[Begin Passage shown]

The value of exports amounted to $6,747.9 million, which was a 40.3% increase when compared to the same period last year, while the value of imports amounted to $14,153.5 million, which was a 43.1% increase relative to the same period last year.
Expressed in Euros, the value of exports amounted to €4.383 million, which was an increase of 21.7%, compared to the same period last year. The value of imports amounted to €9,200.7 million, which was a 24.2% increase when compared to the same period last year.
The deficit stood at $7,405.6 million, which was an increase of 45.8% compared to the same period last year. The deficit expressed in Euros amounted to €4,817.7 million, which was an increase of 26.6% compared to the same period last year.
The export - import ratio equalled 47.7% and was lower when compared to the same period last year when it was 48.6%.
Increased imports in the previous period were a result of importing energy commodities the prices of which remain high on the world market and energy imports in the observed period amounted to 19.5 % of total imports; the import of copper and iron ores that are used for the production of basic and other metals and that presently have good prices on the world market. Increased demand also resulted in increased imports.

[End Passage shown]
[Begin Material provided]

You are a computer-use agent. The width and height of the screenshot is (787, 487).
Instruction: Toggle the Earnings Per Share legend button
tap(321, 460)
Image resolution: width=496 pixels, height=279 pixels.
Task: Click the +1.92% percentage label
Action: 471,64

[End Material provided]

#### Exercise requirements
a - Lay out every line of the records as a JSON list of strings, one string per line, omitting blank lines.
b - Carry on the trade figures passage, starting after its last sentence.
The trade report and the records have nothing to do with each other.

#### Outputs by task
a -
[
  "You are a computer-use agent. The width and height of the screenshot is (787, 487).",
  "Instruction: Toggle the Earnings Per Share legend button",
  "tap(321, 460)",
  "Image resolution: width=496 pixels, height=279 pixels.",
  "Task: Click the +1.92% percentage label",
  "Action: 471,64"
]

b -
The increase in exports resulted from privatisation and company re-structuring to date, as well as the executed and ratified agreements on free trade with countries signatory to the Stability Pact, which are now integrated in the CEFTA agreement. Serbian exports to CEFTA agreement countries, for the reference period, amounted to $2,234 million and imports to $1,110 million. This surplus of $1,124 million is mainly the result of increasing exports of agricultural products. Increased exports are the result of the export of surplus agricultural products to other countries as well; the export of cereals and products thereof amounted to $174 million. Another factor was the executed agreement with the EU, as according to it, Serbian ready-made textile products have preferential status; therefore, there was also a surplus in the area of clothes exports. Other factors which contributed to the increase in imports were favourable conditions for the export of food, animal and vegetable oils and fats, products classified by materials and machinery and other transport equipment. One positive factor was also the market structure – Serbian exports refer mainly to the Euro zone market, while imported goods are mainly from the dollar area market. The increase in imports was also due to the rise in the value of the Serbian Dinar by 3% in relation to the Euro compared to the previous month.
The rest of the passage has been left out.